* BEGIN Supplied data *

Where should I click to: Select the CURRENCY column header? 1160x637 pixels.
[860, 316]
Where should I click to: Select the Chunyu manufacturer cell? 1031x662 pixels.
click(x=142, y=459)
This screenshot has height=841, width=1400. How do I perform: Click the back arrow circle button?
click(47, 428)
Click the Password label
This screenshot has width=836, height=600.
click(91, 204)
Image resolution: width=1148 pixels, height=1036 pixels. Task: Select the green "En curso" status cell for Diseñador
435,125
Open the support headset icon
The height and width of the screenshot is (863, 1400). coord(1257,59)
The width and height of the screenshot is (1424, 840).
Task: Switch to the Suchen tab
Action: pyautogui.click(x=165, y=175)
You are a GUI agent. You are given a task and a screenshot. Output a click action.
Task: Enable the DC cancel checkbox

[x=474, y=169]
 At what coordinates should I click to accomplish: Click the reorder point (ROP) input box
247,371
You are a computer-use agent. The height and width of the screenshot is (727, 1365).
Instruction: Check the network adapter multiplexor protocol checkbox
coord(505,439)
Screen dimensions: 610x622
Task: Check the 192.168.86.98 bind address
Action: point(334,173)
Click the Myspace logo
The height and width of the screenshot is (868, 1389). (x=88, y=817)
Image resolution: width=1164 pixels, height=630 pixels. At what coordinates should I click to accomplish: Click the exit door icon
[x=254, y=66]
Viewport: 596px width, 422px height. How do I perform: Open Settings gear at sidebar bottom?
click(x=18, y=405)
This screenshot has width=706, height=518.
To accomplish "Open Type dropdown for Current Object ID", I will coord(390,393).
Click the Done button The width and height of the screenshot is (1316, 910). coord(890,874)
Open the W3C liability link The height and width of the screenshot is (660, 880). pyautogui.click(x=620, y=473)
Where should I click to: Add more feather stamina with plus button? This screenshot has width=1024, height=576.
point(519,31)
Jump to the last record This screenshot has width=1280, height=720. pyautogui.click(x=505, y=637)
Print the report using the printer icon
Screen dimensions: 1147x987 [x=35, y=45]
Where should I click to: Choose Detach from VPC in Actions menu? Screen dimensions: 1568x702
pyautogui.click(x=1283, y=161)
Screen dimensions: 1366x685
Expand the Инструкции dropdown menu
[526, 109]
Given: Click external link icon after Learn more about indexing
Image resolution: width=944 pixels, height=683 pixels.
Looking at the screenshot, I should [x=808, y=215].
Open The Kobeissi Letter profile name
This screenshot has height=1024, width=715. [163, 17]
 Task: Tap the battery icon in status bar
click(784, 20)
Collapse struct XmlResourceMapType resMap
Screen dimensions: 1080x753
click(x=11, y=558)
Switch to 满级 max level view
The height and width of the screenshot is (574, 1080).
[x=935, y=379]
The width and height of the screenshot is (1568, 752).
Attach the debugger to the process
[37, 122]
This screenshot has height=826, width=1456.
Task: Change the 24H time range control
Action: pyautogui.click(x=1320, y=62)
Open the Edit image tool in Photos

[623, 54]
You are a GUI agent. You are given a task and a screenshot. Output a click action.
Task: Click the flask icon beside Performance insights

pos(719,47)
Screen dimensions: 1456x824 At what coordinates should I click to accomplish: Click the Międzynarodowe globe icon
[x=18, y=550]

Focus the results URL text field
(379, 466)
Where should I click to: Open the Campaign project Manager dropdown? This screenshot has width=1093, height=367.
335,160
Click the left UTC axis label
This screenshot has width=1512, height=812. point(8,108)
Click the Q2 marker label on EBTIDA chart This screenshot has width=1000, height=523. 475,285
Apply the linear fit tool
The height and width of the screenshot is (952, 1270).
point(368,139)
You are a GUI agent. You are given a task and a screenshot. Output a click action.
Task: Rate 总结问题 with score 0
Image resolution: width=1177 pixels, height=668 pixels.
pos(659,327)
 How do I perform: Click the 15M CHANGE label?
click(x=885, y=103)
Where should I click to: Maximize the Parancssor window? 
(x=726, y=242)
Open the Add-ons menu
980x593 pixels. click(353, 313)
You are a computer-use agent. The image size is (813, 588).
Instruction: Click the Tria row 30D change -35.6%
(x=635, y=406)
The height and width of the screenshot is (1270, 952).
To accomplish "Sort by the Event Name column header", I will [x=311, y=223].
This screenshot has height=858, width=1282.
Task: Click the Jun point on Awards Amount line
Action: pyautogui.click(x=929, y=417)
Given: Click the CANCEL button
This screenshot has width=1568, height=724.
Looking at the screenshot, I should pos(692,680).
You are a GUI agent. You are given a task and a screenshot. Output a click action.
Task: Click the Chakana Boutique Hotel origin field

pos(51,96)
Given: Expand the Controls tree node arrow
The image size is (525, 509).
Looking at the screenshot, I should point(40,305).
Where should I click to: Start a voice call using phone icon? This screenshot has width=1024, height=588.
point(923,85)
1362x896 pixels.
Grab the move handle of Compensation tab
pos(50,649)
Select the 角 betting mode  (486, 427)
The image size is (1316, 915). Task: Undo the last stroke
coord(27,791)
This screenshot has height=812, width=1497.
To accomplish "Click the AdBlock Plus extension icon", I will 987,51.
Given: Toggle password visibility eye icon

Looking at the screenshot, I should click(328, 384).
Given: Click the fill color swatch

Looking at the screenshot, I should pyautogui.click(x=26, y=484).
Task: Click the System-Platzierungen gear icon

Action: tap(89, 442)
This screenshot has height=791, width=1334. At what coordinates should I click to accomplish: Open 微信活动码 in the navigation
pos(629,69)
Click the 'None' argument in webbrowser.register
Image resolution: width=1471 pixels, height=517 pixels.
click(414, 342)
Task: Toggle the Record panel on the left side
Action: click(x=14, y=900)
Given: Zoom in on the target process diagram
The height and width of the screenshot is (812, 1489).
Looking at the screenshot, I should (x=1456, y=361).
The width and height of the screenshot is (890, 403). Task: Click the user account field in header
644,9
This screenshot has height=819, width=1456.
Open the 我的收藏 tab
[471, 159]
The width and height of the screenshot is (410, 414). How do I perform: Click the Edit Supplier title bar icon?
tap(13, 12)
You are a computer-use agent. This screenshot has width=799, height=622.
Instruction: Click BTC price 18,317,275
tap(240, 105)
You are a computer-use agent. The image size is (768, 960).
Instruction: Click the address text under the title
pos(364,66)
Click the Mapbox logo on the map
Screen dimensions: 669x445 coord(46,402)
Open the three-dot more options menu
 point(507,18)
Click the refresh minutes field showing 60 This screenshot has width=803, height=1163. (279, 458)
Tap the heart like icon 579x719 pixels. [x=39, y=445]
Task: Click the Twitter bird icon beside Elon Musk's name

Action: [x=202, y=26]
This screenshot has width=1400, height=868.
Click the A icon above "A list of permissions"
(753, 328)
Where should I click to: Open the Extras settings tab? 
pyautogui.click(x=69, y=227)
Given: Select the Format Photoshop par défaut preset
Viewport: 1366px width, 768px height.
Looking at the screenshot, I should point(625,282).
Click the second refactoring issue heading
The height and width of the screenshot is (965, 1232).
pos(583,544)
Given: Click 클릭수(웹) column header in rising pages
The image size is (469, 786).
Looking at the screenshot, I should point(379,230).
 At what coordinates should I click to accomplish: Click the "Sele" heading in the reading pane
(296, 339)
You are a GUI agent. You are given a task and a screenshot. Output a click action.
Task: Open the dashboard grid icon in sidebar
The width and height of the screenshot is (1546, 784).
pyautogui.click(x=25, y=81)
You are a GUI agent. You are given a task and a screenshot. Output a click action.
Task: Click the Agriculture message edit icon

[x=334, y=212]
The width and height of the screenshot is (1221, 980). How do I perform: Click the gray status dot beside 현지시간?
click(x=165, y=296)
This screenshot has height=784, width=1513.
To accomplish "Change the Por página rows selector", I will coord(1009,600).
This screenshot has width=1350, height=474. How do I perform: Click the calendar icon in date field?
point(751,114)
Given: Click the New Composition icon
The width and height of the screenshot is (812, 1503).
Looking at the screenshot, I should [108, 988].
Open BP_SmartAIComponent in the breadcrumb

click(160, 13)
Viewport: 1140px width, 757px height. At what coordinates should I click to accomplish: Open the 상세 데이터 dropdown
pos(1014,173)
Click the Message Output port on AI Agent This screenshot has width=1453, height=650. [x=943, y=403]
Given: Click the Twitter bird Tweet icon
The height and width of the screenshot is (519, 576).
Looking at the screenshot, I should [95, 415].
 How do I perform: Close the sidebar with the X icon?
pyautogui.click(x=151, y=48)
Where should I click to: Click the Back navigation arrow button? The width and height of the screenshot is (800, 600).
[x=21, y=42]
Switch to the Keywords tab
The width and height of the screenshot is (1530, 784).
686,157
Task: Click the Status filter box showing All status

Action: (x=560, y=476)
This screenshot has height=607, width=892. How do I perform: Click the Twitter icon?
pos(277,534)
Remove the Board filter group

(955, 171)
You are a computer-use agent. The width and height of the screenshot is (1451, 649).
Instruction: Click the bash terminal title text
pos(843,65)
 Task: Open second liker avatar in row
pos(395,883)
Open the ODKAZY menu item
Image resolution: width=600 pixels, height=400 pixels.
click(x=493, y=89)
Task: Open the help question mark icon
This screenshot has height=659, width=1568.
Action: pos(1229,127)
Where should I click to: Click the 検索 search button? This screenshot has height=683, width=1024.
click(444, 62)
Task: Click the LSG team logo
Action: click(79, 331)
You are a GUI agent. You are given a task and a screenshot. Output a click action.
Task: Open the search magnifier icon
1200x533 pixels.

* END Supplied data *

#### Required work
Turn the lines starting with the one that contains "Given: Zoom in on the target process diagram" and going on through the one that contains "Action: [x=202, y=26]" into a JSON list of strings, one string per line, leaving out blank lines.

#### Correct output
[
  "Given: Zoom in on the target process diagram",
  "The height and width of the screenshot is (812, 1489).",
  "Looking at the screenshot, I should (x=1456, y=361).",
  "The width and height of the screenshot is (890, 403). Task: Click the user account field in header",
  "644,9",
  "This screenshot has height=819, width=1456.",
  "Open the 我的收藏 tab",
  "[471, 159]",
  "The width and height of the screenshot is (410, 414). How do I perform: Click the Edit Supplier title bar icon?",
  "tap(13, 12)",
  "You are a computer-use agent. This screenshot has width=799, height=622.",
  "Instruction: Click BTC price 18,317,275",
  "tap(240, 105)",
  "You are a computer-use agent. The image size is (768, 960).",
  "Instruction: Click the address text under the title",
  "pos(364,66)",
  "Click the Mapbox logo on the map",
  "Screen dimensions: 669x445 coord(46,402)",
  "Open the three-dot more options menu",
  " point(507,18)",
  "Click the refresh minutes field showing 60 This screenshot has width=803, height=1163. (279, 458)",
  "Tap the heart like icon 579x719 pixels. [x=39, y=445]",
  "Task: Click the Twitter bird icon beside Elon Musk's name",
  "Action: [x=202, y=26]"
]